Case ID: f-appx_653/html/0043-01.html
Source: Caselaw Access Project
Author: {"author": "", "license": "Public Domain", "url": "https://static.case.law/"}
Date Created: 2024-08-24T03:29:51.129683

Jia CHEN, aka Kevin Chen, Plaintiff-Appellant, v. ANTEL COMMUNICATIONS, LLC & Louis Antoniou, Defendants-Appellees.
    15-3475
    United States Court of Appeals, Second Circuit.
    June 24, 2016
    For Appellant: William M. Brown, Hang and Associates, PLLC, Flushing, New York.
    For Appellees: Andrew W. Schwartz, Sills Cummis & Gross, P.C., Newark, New Jersey.
    PRESENT: DENNIS JACOBS, GUIDO CALABRESI, REENA RAGGI, Circuit Judges.
   SUMMARY ORDER

Jia Chen appeals from a September 30, 2015 order of the United States District Court for the Eastern District of New York (Feuerstein, J.), granting defendants-appellees’ motion to dismiss in part and denying it in part. We assume the parties’ familiarity with the underlying facts, the procedural history, and the issues presented for review.

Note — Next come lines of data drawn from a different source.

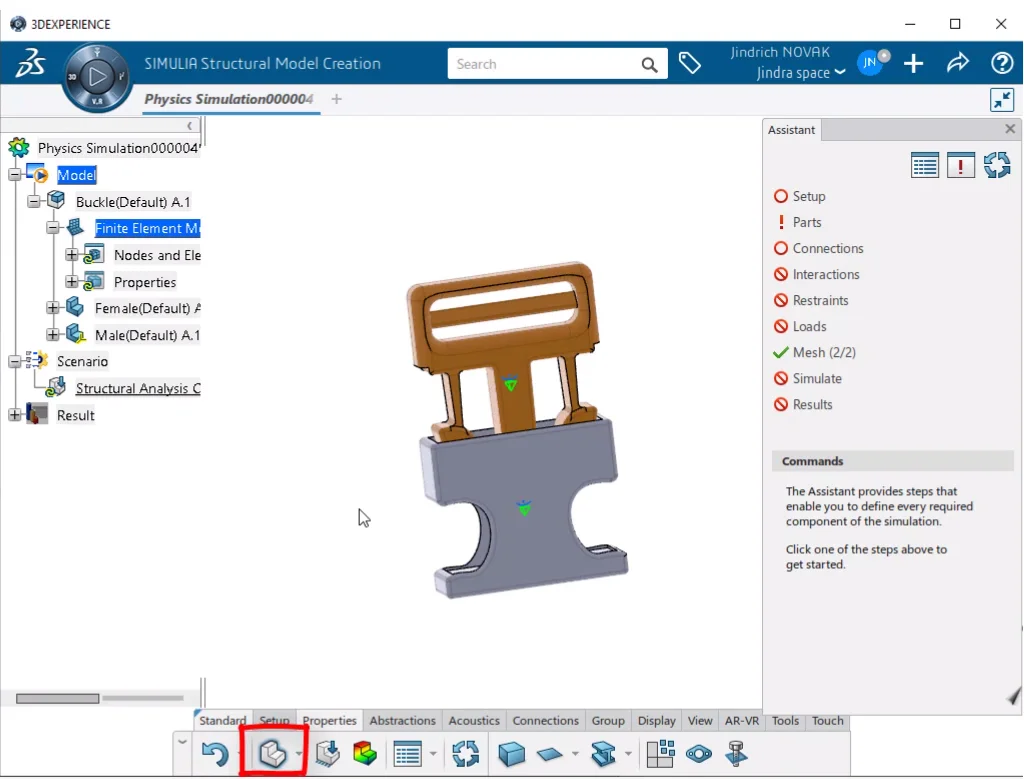The height and width of the screenshot is (779, 1024).
Task: Expand the Result node in the tree
Action: [13, 414]
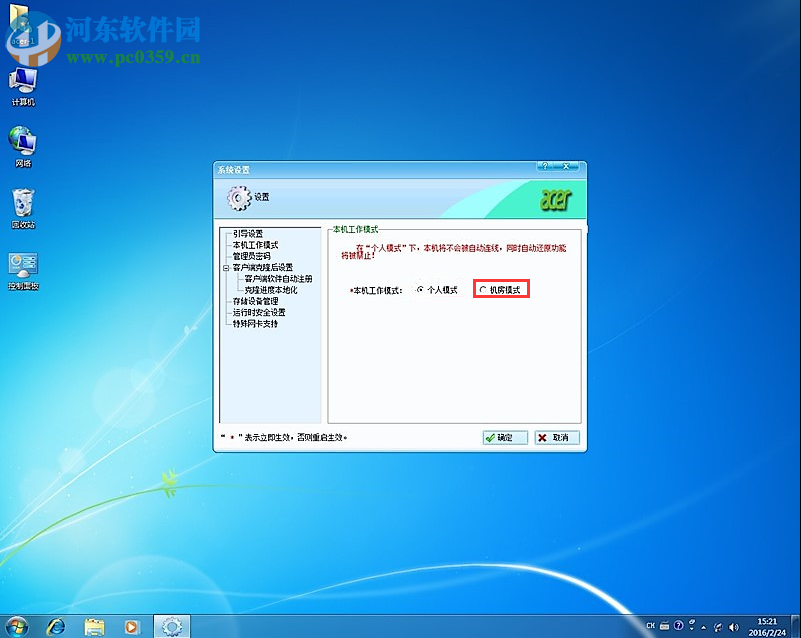The image size is (801, 638).
Task: Click the taskbar clock showing 2016/2/24
Action: (x=767, y=626)
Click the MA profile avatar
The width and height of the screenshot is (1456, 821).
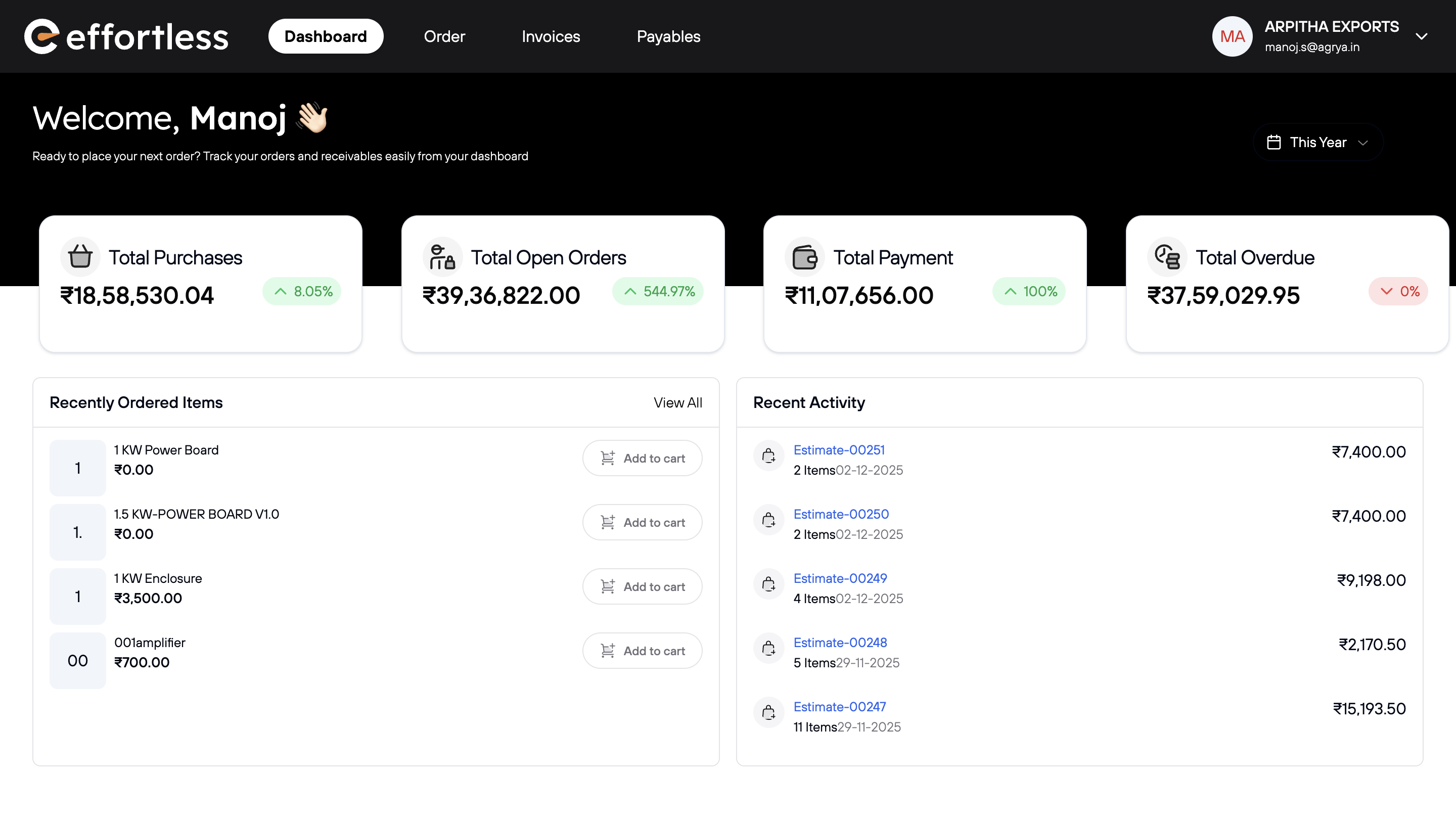(1232, 36)
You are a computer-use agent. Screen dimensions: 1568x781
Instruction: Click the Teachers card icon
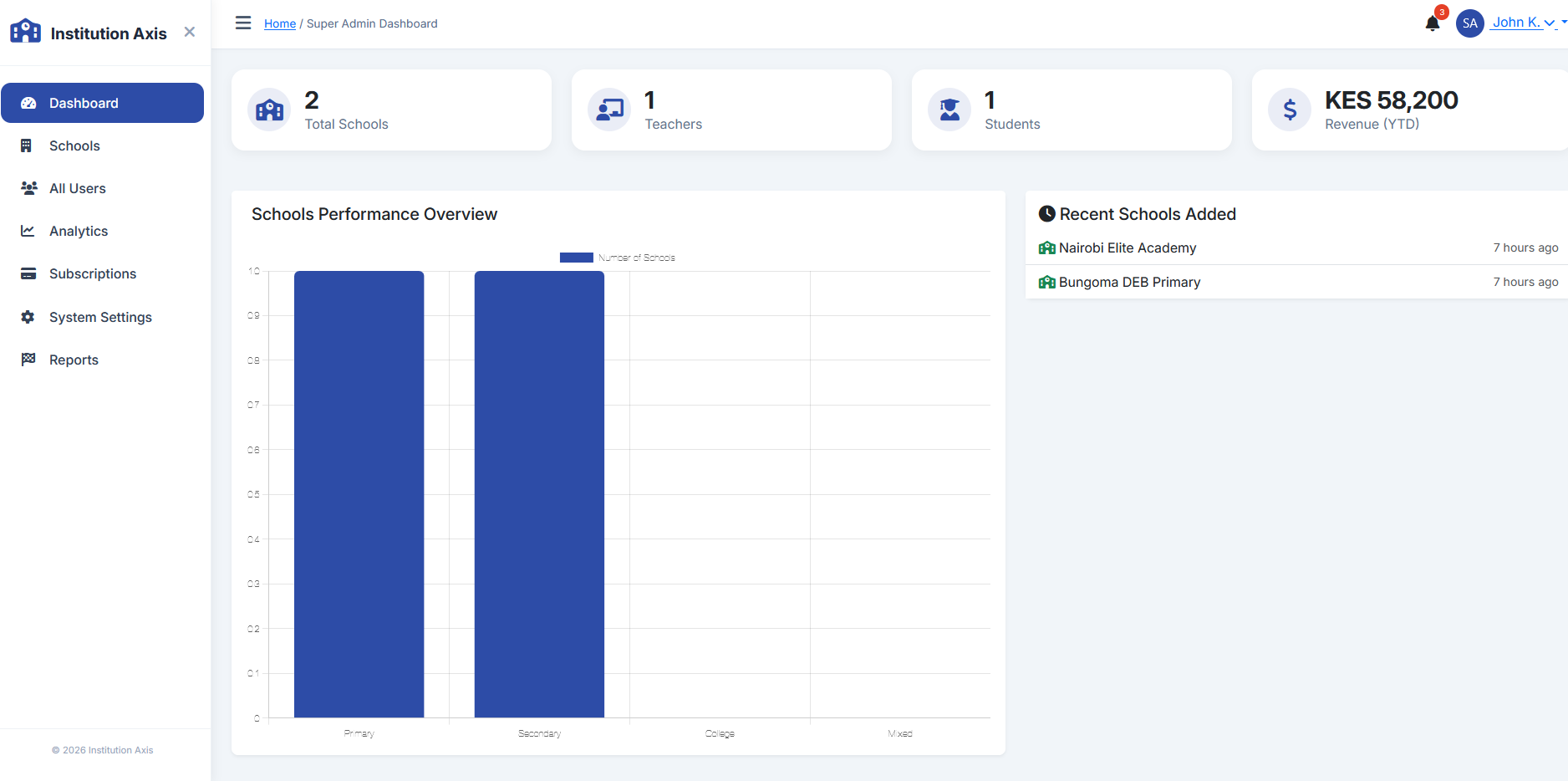[x=608, y=110]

“[A] denial of a motion to dismiss is ordinarily considered non-final, and therefore not immediately appealable.” Hill v. City of New York, 45 F.3d 653, 659 (2d Cir. 1995); see also Britt v. Garcia, 457 F.3d 264, 270 (2d Cir. 2006) (“Because the district court ha[d] not yet entered a final judgment, this appeal is interlocutory.”). Chen has articulated no reason why he should be permitted to take an interlocutory appeal in this case. Nonetheless, “ ‘a premature notice of appeal from a nonfinal order may ripen into a valid notice of appeal if a final judgment has been entered by the time the appeal is heard and the appellee suffers no prejudice.’” IUE AFL-CIO Pension Fund v. Herrmann, 9 F.3d 1049, 1054-55 (2d Cir. 1993) (quoting Welch v. Cadre Capital, 923 F.2d 989, 992 n.1 (2d Cir. 1991)). Both conditions are satisfied here, so we proceed to the merits of Chen’s claims.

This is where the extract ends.